Exercise →
Please pull out every line in the items below that contains the string "Given". Case matters.
↓
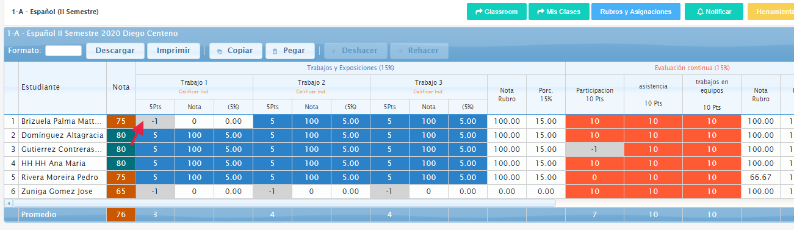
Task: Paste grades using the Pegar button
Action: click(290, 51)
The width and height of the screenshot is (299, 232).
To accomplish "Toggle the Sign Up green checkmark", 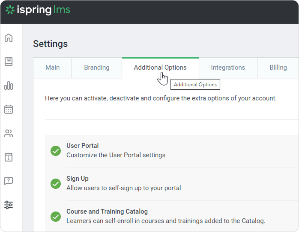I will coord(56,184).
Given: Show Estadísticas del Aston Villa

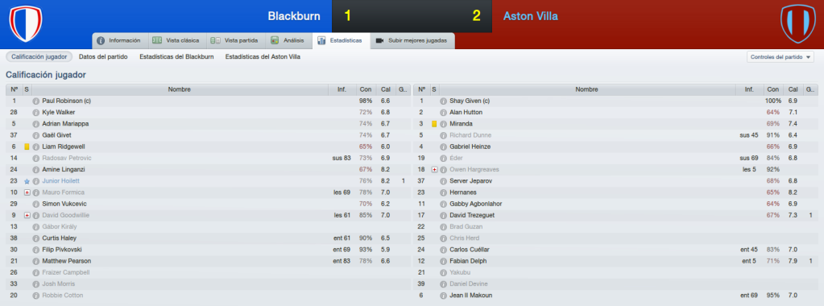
↑
Answer to the exercise →
Given: Show Estadísticas del Aston Villa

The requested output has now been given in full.